Researchers at Arizona State University have invented a method for the synthesis of two-dimensional nanosheets of pristine metal diboride materials. This is the first time that the synthesis of atomically thin metal diboride nanosheets has been possible without the hindrance of surface modifications. Previous synthesis techniques for such films have resulted in surface modifications, which altered the material composition and chemical properties, thus limiting effective application. However, the choice of organic solvents and the mixing parameters for this method allow for the formation of these films without surface modifications.
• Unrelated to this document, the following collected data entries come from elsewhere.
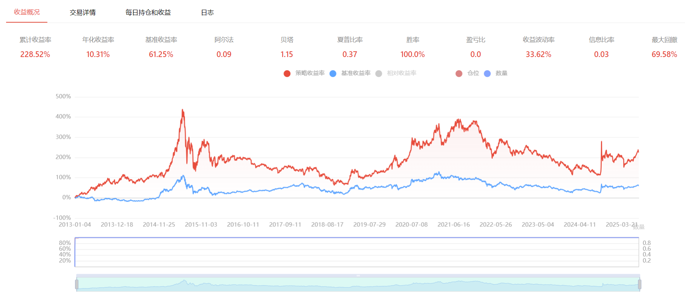The width and height of the screenshot is (685, 301).
Task: Click the 69.58% 最大回撤 value
Action: click(664, 55)
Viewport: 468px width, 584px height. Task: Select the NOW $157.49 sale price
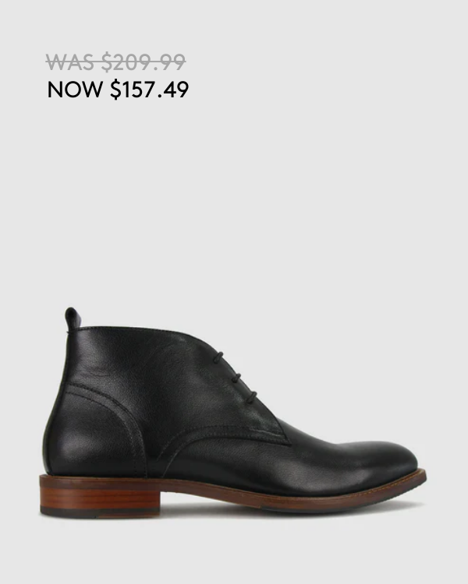coord(118,90)
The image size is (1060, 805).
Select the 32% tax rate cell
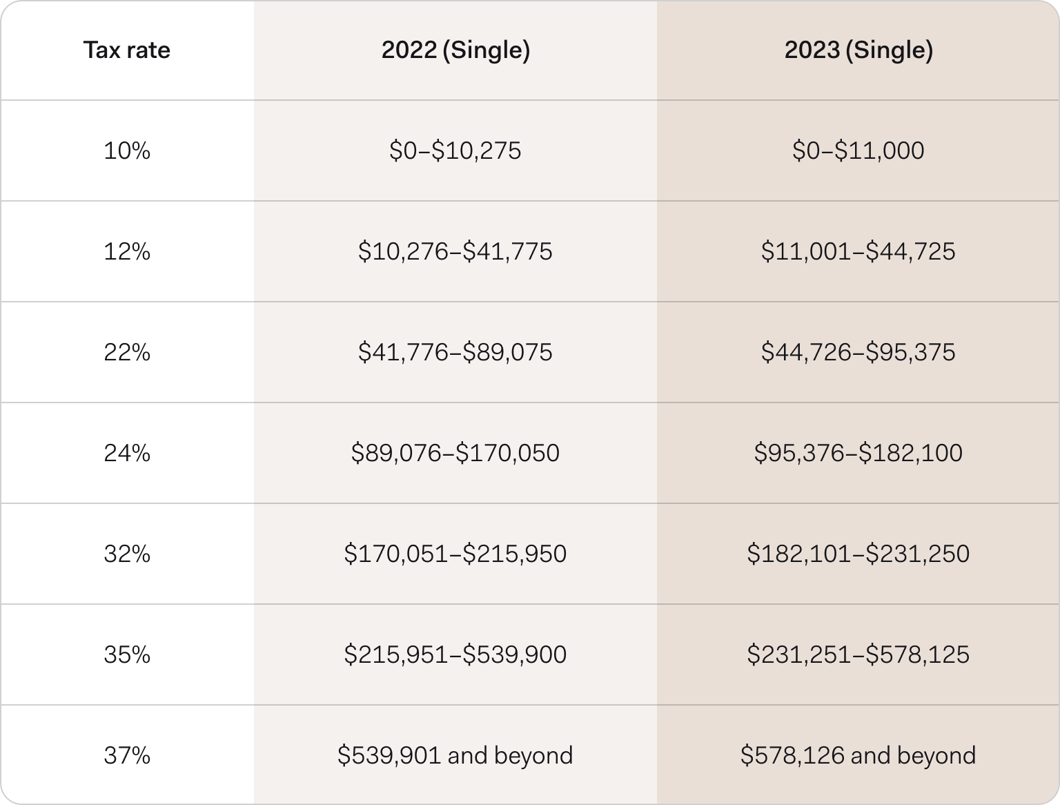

This new class of two-dimensional nanomaterials has potential applications in superconductors, ultrahigh temperature ceramics, low weight/high strength armor, transparent conductors, electrodes, and chemically stable drug delivery vectors.
- Conductors and superconductors
Benefits and Advantages
- Innovative – A simple process that results in the first demonstration of pristine metal diboride nanosheets.
- Ideal for extreme conditions - Materials may exhibit high temperature resistance, high hardness, high conductivity, and resistance to chemical damage.
- Highly conductive – Ideal for superconductors and electrodes.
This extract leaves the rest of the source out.